|Year : 2021 | Volume
| Issue : 1 | Page : 17-20
A successful nonsurgical management of Boerhaave's syndrome
Vamshidhar Reddy Tandra1, B Saroj Kumar Prusty2, Ravi Kanth Jakkani3, Majed Abdul Basit Momin4
1 Department of Gastroenterology and Endoscopy, Yashoda Hospital, Hyderabad, Telangana, India
2 Department of Critical Care, Yashoda Hospital, Hyderabad, Telangana, India
3 Department of Radiology, Yashoda Hospital, Hyderabad, Telangana, India
4 Department of Laboratory Medicine, Yashoda Hospital, Hyderabad, Telangana, India
|Date of Submission||19-Jun-2020|
|Date of Acceptance||13-Oct-2020|
|Date of Web Publication||29-Oct-2021|
Dr. Majed Abdul Basit Momin
Department of Laboratory Medicine, Yashoda Hospital, Malakpet, Nalgonda X-Roads, Hyderabad - 500 036, Telangana
Source of Support: None, Conflict of Interest: None
Boerhaave's syndrome consists of barogenic rupture of the esophagus, in a previously healthy esophagus. This is a rare, serious, and rapidly lethal perforation of the gastrointestinal tract. The outcome essentially depends on early diagnosis and prompt intervention. Due to the scarcity of case reports, no clear consensus exists regarding the best therapeutic approach. Surgical intervention has been mainstay of management, but with advances in therapeutic endoscopy, there has been an increasing interest in nonsurgical options. Here, we report a case of Boerhaave's syndrome in a 40-year-old male patient, diagnosed early and successfully treated nonsurgically with temporary placement of fully covered esophageal stent.

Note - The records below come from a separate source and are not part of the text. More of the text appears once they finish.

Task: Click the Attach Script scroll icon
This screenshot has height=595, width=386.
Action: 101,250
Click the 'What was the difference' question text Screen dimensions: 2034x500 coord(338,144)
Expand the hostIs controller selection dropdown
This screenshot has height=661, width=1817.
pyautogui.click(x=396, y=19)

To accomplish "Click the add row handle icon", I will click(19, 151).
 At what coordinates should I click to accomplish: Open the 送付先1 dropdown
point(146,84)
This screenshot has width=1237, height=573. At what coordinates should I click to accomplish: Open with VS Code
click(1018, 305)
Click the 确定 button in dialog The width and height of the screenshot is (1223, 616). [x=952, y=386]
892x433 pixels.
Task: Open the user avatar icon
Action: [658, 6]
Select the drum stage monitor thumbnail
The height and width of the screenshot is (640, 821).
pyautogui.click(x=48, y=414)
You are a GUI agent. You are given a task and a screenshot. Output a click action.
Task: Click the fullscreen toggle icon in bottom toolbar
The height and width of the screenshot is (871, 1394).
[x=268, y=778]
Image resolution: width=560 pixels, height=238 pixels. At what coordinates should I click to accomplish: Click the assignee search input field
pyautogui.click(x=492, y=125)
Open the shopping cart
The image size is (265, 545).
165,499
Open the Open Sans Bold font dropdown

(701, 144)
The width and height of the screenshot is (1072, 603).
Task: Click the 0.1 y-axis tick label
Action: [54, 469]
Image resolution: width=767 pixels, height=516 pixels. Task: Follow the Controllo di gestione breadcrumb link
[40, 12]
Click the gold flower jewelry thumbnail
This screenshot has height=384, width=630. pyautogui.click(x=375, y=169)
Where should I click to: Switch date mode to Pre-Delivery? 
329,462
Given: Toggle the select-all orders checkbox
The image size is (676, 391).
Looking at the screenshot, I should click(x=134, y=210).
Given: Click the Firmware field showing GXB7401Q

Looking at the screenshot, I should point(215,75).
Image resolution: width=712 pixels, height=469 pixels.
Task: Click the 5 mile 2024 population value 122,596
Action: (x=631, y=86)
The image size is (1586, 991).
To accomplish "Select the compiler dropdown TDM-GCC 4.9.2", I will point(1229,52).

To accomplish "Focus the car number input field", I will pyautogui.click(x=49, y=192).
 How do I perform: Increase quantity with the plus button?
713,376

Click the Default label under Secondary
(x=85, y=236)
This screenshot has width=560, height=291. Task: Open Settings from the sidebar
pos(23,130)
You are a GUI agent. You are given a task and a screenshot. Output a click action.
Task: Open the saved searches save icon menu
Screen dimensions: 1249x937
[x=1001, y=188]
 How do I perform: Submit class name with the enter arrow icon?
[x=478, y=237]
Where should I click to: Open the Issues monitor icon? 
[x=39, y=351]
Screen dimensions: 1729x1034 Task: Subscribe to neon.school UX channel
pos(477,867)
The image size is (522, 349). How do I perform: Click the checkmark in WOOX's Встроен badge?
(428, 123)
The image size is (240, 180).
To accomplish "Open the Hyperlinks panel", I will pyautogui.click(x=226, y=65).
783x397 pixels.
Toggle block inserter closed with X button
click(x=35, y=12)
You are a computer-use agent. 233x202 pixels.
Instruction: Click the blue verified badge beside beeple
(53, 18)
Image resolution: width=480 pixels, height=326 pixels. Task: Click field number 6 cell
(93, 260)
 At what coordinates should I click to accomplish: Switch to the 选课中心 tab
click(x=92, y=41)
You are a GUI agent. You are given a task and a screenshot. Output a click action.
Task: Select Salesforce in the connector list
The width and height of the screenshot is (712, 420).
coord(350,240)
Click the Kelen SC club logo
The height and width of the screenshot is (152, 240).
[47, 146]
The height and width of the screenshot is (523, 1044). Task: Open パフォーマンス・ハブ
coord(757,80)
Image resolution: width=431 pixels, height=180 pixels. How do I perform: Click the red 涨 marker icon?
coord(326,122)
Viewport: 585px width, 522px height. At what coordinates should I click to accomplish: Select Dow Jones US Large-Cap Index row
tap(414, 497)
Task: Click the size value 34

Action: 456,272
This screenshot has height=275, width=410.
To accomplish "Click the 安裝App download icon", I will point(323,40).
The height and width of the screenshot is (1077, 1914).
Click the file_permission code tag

Keywords: Boerhaave's syndrome, esophageal perforation, esophageal stenting
|How to cite this article:|
Tandra VR, Kumar Prusty B S, Jakkani RK, Basit Momin MA. A successful nonsurgical management of Boerhaave's syndrome. Imam J Appl Sci 2021;6:17-20
|How to cite this URL:|
Tandra VR, Kumar Prusty B S, Jakkani RK, Basit Momin MA. A successful nonsurgical management of Boerhaave's syndrome. Imam J Appl Sci [serial online] 2021 [cited 2023 May 28];6:17-20. Available from: https://www.e-ijas.org/text.asp?2021/6/1/17/329647
| Introduction|| |
Boerhaave's syndrome is characterized by transmural tear of the esophagus induced by a sudden increase in the intraluminal pressure. The rupture usually occurs in the distal third of the esophagus. Boerhaave's syndrome is one of the most lethal diseases of the gastrointestinal (GI) tract, with a mortality rate up to 40%. The classic triad or Mackler's triad seen in Boerhaave's syndrome are vomiting, abdominal or chest pain, and subcutaneous emphysema. However, classic triad seen in 50% of cases and masquerades many clinical conditions such as acute myocardial infarction, tension pneumothorax, and pneumomediastinum. Diagnosis is challenging and requires a high index of suspicion. Delay in diagnosis and treatment may cause potentially lethal complications such as mediastinitis, pleural empyema, septic shock, and even multiorgan failure. Until recently, surgical intervention has been the mainstay of management plans, but nonsurgical options such as endoscopic esophageal stenting have a promising role in nonsurgical management.
| Case Report|| |
A 40-year-old, male was brought to emergency department with complaints of pain in the abdomen and chest with swelling over the chest, neck extending into the face up to eyes on the right side, and shortness of breath. The patient gives a history of alcohol binge and heavy meal the night before. After which he had severe abdominal pain followed by two episodes of forceful vomiting and developed swelling over the chest, neck extending into the face up to eyes on the right side. Initial examination of the patient showed crepitus over the right chest wall, neck, and face extending up to the right eye, in favor of subcutaneous emphysema. The patient had tachypnea and tachycardia with reduced bilateral air entry, raising the suspicion of esophageal tear and airway injury.
The patient was subjected to contrast-enhanced computed tomography of the abdomen and chest with oral and intravenous (IV) contrast, as a diagnostic evaluation. He was found to have right hydropneumothorax, pneumomediastinum, and left pleural effusion and confirmed tear in the lower esophageal wall with contrast leak into periesophageal tissues. These findings confirmed the diagnosis of Boerhaave's syndrome [Figure 1]a and [Figure 1]b.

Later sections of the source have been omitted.